Female Genital Mutilation (FGM) is one of the contemporary internationally recognized form of violation of human rights of girls and women. It includes all procedures that intentionally alter or injure the female genital for non-medical reasons. Nowadays, more than 200 million girls and women alive have been cut in 30 countries in Africa, the Middle East and Asia where FGM is concentrated. The mutilation is mostly carried out on girls between infancy and age 15.
The procedure has several immediate and long-term consequences on women health, on their reproductive health and on the health of their children. For instance, it can cause severe bleeding and problems urinating, later cysts, infections, as well as complications in childbirth and increased risk of newborn deaths.
Reasons behind these practices include a mix of sociocultural factors within families and communities: social convention, cultural beliefs and traditions. Therefore, in order to end FGM, collective, coordinated and systematic efforts are needed to engage communities and emphasize societal dialogue. In particular, intervention strategies must address sexual and reproductive health needs of women and girls who suffer from its consequences and they must be developed and implemented in a way that is sensitive to the cultural and social background of the communities that practice it.
FGM IN SIERRA LEONE
In Sierra Leone, one of the country where CUAMM operates, FGM is still widely practiced. No updated data on FMG have been published and the last Demographic and Health Survey (2013) showed that 90% of women have undergone some form of circumcision.
CUAMM’s staff operating in Sierra Leone confirms that the phenomenon is present as the majority of women arriving to hospitals and health centres have been mutilated.

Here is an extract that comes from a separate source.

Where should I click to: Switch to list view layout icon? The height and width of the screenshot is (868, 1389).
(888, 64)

FGM is indeed part of the traditional culture of most ethnic groups in Sierra Leone, while it is not strictly related to religion. The only ethnic group not practicing FGM are the Crios, descendants of Jamaican slaves who moved to the Freetown area in the XVIII century.

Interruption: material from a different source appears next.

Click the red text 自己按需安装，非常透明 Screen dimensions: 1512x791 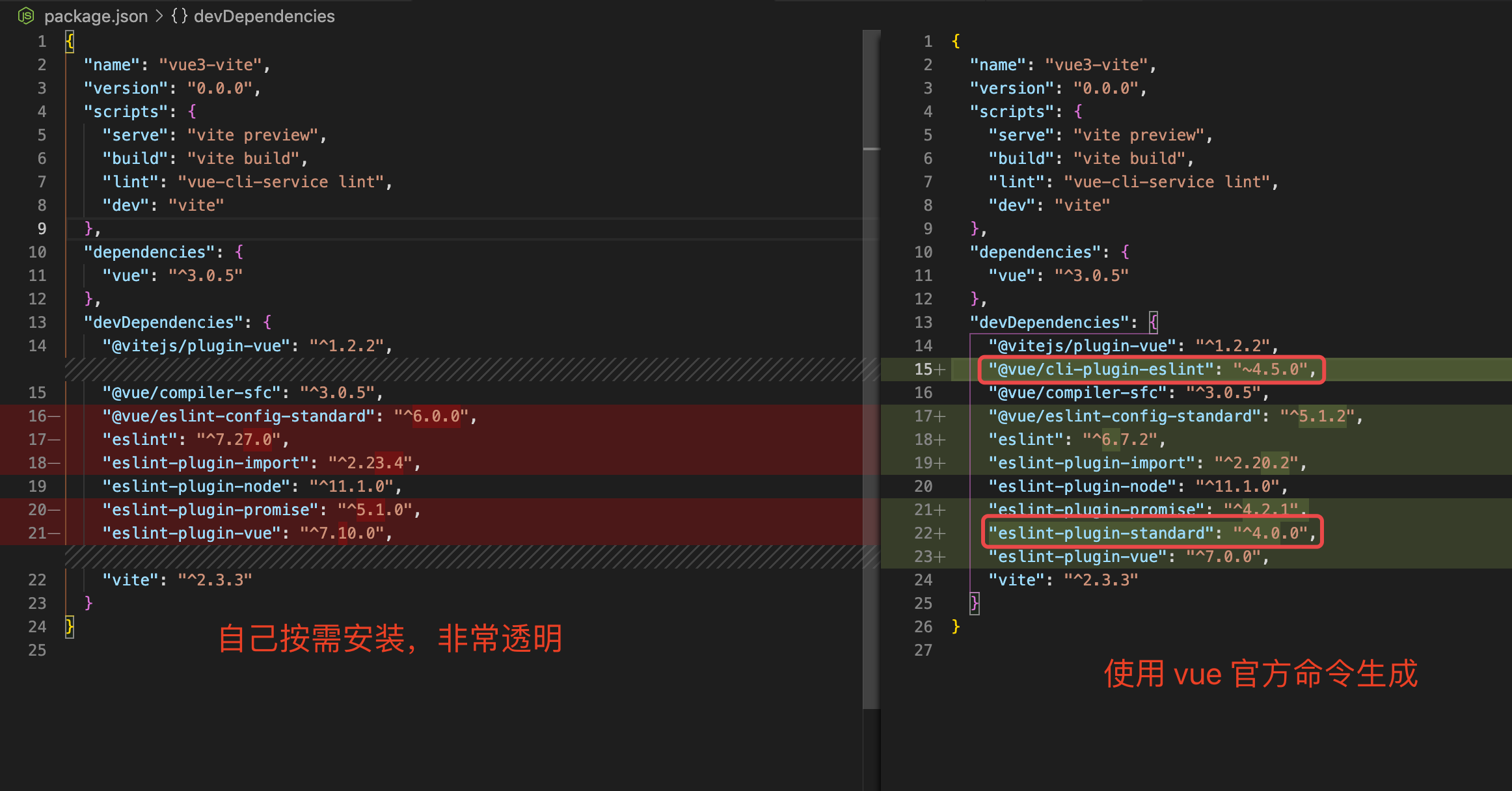pyautogui.click(x=390, y=639)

In the recent years, a lot of public discussions on FGM happened in Sierra Leone. Activists and campaigners in the country continue to fight against the culturally embedded practice, including efforts towards national legislation. The government has been active as well: a ban against FGM has been put in place during the Ebola outbreak in 2014 leading to a significant reduction of the FGM practice among children and a new temporary ban on all initiation until 31 March 2018 has been recently announced by the Minister of Local Government and Rural Development.
Measures should take into account the fact that FGM is a sensitive topic deeply rooted in the culture and hierarchy of the country. Behaviours can change without giving up meaningful cultural aspects if dialogue around alternative rites of passage is developed.
Ending FMG in Sierra Leone implies developing interlinked strategies implemented by several actors: the government, activists, campaigners and faith-based organization. Working together will increase the chance to reach out to communities and facilitate public education on the theme. Meanwhile, CUAMM will continue to provide health services to all mothers and newborns, with particular attention to those who undertook FGM.